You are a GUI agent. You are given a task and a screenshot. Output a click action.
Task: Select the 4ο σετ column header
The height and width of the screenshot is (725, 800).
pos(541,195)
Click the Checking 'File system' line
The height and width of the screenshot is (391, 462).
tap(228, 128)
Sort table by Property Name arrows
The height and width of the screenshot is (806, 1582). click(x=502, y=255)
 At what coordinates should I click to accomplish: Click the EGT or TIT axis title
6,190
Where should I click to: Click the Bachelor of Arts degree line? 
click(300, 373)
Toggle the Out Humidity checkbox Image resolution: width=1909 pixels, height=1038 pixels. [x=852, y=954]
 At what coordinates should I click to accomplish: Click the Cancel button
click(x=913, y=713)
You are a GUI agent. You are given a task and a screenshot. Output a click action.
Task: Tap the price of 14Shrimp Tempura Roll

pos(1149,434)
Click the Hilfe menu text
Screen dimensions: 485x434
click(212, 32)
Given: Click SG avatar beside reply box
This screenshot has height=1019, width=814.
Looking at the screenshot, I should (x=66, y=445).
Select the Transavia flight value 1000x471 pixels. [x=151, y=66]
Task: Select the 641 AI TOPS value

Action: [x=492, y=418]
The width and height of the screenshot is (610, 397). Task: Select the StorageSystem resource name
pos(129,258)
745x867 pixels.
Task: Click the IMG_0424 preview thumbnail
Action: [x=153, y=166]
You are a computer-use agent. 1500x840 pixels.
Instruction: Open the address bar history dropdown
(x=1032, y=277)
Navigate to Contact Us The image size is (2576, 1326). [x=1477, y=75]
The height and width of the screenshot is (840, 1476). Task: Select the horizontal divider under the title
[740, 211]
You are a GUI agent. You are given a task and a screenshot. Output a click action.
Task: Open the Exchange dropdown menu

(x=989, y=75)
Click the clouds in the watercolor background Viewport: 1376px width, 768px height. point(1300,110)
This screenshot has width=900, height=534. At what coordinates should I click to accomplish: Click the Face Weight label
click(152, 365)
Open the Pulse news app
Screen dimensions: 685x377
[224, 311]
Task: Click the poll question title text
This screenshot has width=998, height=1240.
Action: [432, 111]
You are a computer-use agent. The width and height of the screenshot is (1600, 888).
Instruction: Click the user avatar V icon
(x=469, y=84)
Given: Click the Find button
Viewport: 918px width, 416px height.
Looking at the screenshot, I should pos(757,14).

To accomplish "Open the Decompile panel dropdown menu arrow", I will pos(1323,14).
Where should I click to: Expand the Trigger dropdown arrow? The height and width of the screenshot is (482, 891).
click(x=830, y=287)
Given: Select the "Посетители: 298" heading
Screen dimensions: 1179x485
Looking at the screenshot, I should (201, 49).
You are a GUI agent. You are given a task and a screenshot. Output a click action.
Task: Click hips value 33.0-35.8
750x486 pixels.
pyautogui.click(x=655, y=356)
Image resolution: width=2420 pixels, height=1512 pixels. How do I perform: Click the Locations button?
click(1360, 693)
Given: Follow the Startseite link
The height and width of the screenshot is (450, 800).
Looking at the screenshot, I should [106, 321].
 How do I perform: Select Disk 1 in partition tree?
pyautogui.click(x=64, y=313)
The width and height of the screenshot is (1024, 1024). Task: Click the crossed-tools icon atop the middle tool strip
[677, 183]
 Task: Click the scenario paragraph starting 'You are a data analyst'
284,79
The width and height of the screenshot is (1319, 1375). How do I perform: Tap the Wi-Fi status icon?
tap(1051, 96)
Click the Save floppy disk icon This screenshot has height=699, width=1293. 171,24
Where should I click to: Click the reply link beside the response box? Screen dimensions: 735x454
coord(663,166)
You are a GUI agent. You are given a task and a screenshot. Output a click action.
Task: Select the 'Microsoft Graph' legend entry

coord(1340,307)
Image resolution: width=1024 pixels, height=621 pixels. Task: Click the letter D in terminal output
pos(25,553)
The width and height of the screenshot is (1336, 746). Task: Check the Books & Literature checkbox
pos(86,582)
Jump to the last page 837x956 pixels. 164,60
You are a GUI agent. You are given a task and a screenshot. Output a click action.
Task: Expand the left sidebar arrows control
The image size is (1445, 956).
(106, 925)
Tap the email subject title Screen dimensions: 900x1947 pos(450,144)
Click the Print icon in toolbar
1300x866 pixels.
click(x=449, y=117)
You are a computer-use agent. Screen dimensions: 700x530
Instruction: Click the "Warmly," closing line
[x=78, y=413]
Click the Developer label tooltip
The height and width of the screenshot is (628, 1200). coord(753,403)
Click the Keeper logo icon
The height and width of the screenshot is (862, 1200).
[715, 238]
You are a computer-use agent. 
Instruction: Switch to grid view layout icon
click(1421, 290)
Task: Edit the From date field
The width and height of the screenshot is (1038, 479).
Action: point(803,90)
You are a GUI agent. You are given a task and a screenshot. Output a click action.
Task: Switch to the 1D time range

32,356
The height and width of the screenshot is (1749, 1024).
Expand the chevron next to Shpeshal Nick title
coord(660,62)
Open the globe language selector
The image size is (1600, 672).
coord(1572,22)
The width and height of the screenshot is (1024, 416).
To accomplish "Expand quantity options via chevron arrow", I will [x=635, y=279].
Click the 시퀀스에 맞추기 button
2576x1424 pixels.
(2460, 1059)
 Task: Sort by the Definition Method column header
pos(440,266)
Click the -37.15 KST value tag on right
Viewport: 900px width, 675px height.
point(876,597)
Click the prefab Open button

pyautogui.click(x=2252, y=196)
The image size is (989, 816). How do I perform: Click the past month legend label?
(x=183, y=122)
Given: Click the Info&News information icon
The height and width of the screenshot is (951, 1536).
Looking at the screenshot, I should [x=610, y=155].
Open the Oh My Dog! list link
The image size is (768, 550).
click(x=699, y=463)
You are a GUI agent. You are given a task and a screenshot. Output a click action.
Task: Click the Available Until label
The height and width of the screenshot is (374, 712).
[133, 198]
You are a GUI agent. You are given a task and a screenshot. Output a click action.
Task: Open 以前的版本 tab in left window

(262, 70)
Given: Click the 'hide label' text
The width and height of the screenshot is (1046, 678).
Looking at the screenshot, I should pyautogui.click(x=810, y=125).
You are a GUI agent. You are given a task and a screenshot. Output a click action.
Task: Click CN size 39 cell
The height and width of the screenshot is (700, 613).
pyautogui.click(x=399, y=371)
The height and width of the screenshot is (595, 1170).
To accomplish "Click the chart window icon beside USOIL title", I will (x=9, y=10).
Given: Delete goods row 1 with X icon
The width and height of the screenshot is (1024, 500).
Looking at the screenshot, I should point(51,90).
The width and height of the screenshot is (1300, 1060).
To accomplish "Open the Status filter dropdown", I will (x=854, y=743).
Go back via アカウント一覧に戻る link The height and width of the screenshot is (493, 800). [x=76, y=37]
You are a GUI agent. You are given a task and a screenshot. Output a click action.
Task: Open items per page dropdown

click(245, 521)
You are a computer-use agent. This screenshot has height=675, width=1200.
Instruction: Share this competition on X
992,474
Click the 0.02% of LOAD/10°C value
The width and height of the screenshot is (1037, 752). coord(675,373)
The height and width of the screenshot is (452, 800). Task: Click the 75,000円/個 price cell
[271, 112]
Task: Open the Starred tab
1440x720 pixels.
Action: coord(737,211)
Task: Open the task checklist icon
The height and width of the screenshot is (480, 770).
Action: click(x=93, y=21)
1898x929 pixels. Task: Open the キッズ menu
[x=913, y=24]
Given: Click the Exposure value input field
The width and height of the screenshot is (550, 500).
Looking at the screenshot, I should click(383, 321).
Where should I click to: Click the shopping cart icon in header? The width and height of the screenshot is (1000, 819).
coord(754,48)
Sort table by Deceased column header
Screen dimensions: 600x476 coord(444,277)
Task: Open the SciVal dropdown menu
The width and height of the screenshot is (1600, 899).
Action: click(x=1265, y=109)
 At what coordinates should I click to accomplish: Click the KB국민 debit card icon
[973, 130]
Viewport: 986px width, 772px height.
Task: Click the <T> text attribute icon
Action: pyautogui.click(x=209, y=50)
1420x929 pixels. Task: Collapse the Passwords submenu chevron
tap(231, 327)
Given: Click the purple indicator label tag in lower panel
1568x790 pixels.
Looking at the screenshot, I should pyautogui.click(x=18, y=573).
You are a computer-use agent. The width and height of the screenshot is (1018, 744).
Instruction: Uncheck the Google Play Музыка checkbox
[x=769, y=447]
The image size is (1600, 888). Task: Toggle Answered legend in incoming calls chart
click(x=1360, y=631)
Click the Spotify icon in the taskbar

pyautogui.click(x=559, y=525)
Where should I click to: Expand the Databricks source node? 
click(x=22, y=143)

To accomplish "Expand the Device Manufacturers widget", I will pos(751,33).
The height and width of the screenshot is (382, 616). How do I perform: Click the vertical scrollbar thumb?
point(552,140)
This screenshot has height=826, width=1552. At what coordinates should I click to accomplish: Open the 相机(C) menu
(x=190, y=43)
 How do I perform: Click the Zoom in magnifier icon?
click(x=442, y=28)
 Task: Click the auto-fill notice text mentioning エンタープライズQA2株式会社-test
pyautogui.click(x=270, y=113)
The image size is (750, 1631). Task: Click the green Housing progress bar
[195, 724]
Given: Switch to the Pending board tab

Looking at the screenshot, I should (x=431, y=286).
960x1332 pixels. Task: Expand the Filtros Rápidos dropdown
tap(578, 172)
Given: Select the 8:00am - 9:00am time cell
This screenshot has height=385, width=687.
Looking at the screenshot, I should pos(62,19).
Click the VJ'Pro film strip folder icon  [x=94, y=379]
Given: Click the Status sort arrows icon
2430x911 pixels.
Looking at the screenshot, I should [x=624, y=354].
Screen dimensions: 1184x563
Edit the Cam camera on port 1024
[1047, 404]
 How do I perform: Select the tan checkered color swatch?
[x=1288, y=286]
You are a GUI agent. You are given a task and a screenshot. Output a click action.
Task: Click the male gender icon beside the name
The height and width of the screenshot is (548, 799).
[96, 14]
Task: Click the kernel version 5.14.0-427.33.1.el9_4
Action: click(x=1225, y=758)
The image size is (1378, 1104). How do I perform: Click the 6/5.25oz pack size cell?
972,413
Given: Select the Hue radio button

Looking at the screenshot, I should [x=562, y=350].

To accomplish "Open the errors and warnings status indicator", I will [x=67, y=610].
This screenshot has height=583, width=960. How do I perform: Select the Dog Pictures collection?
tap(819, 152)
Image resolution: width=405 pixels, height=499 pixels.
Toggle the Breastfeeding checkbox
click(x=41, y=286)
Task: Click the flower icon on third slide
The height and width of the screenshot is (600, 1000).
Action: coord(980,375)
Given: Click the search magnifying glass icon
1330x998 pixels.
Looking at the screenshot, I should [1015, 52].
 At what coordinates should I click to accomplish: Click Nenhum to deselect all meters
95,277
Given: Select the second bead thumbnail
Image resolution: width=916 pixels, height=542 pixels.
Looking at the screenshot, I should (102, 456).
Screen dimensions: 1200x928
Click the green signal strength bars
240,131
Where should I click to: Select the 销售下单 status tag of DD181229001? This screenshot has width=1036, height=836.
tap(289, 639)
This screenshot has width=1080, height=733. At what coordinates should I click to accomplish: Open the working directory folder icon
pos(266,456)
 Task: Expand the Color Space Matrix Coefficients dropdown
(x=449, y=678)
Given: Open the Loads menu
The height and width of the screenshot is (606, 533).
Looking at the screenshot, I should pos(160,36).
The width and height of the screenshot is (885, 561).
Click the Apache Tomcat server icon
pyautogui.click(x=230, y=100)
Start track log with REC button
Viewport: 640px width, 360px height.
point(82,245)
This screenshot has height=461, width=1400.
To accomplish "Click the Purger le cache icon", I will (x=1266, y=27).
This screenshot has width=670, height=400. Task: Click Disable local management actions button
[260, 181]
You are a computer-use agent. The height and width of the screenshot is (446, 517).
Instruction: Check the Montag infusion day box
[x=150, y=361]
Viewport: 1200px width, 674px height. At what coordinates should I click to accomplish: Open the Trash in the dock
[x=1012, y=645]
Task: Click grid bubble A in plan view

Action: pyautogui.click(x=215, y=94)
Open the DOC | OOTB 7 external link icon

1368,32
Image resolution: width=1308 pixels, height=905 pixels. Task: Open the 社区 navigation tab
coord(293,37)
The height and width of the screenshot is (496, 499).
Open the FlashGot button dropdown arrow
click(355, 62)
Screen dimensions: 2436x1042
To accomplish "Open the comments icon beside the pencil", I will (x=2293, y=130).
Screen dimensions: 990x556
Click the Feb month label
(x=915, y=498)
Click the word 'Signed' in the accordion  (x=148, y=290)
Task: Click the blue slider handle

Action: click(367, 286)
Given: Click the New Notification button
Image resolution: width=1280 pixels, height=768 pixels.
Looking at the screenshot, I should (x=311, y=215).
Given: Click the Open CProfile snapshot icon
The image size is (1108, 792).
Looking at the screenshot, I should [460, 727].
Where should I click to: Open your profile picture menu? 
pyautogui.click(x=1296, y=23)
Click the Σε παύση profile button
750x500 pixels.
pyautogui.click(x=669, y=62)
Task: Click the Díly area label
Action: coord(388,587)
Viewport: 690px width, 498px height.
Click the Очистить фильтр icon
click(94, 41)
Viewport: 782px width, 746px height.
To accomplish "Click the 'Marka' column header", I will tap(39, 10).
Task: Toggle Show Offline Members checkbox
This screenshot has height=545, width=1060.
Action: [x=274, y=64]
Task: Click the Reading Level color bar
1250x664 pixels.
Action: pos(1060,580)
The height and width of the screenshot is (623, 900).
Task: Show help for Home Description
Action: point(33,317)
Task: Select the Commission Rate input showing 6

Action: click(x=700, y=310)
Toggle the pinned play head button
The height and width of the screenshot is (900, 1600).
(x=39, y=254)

Exercise goal: In the entries above, find each line with the word "field" and return it.

Task solution:
Task: Edit the From date field
Given: Click the Exposure value input field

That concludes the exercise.